▶ _WORK TO BE COMPLETED_
Find every line below where the string "Identify" shows up, and copy those lines.

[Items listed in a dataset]
[Start of Attachment]

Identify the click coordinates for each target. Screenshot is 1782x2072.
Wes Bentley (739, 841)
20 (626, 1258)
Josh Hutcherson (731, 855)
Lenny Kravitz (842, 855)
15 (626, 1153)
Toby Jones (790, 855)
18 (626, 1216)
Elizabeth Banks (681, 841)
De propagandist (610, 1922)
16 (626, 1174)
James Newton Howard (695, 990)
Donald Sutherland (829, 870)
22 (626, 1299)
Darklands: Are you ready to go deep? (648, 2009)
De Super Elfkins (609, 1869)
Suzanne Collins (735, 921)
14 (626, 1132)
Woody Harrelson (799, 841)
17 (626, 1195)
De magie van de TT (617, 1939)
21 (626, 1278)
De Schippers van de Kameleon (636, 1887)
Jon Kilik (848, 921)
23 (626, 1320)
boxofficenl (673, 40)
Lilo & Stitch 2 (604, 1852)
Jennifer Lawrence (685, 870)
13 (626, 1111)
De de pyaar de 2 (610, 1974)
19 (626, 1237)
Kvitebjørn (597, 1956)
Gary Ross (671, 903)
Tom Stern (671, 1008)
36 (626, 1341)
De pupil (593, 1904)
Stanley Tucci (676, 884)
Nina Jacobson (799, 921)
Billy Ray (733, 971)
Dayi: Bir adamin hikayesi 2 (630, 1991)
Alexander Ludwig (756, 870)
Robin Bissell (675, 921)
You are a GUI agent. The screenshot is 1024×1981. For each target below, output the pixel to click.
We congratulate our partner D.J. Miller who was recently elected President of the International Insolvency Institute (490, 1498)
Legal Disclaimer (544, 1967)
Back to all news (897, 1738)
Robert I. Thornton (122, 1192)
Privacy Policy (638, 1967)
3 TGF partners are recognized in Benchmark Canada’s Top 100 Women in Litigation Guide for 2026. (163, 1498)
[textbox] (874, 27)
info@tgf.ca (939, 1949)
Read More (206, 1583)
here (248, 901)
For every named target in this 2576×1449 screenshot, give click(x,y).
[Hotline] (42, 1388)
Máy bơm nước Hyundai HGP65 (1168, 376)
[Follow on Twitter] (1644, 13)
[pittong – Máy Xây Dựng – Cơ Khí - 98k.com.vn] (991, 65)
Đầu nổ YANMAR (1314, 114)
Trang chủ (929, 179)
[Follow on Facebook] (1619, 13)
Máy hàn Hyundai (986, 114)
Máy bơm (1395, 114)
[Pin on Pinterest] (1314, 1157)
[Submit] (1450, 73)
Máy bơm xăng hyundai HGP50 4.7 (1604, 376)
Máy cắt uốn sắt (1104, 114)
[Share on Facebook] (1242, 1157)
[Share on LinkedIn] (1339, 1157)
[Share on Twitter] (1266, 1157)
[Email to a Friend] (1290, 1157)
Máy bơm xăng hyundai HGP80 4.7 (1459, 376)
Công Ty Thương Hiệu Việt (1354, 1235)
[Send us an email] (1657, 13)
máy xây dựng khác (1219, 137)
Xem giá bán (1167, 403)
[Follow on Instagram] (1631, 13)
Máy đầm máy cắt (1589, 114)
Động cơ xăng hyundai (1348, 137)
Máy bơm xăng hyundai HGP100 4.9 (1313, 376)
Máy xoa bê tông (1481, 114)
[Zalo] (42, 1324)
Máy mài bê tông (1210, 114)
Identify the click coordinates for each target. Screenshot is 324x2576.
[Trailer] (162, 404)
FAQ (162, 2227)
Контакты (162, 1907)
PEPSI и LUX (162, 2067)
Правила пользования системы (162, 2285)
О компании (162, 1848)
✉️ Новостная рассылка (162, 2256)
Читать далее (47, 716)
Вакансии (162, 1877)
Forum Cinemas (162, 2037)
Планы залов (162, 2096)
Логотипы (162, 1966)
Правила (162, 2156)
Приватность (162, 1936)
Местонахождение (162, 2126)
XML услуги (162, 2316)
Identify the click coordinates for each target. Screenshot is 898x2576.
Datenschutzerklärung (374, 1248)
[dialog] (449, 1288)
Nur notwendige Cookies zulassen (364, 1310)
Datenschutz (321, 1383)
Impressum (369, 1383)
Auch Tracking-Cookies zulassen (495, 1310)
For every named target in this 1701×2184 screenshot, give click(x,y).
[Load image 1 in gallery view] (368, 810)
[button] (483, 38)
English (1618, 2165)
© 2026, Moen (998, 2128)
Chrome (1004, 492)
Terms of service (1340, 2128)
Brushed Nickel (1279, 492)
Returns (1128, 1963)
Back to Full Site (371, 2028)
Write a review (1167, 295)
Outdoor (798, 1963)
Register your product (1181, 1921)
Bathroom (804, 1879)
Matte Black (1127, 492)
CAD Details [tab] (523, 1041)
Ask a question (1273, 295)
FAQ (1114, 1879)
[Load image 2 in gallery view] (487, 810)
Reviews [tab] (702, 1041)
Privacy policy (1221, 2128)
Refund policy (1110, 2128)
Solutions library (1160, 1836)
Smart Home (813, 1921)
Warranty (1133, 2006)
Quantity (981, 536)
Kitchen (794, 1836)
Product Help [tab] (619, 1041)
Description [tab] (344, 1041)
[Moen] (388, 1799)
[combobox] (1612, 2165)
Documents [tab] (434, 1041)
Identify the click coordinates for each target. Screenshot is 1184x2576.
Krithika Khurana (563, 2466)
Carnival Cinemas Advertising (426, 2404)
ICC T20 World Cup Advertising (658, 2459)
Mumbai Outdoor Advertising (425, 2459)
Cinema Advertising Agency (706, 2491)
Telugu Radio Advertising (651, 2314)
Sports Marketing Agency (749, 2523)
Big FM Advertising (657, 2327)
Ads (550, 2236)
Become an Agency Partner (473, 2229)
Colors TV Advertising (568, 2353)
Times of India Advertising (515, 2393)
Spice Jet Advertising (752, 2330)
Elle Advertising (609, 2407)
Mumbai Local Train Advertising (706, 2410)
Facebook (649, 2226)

[End of Attachment]

▶ _RESULT OF THE EXERCISE_
Identify the click coordinates for each target. Screenshot is 1782x2072.
Identify the click coordinates for each target. Screenshot is 324x2576.
Identify the click coordinates for each target. Screenshot is 898x2576.
Identify the click coordinates for each target. Screenshot is 1184x2576.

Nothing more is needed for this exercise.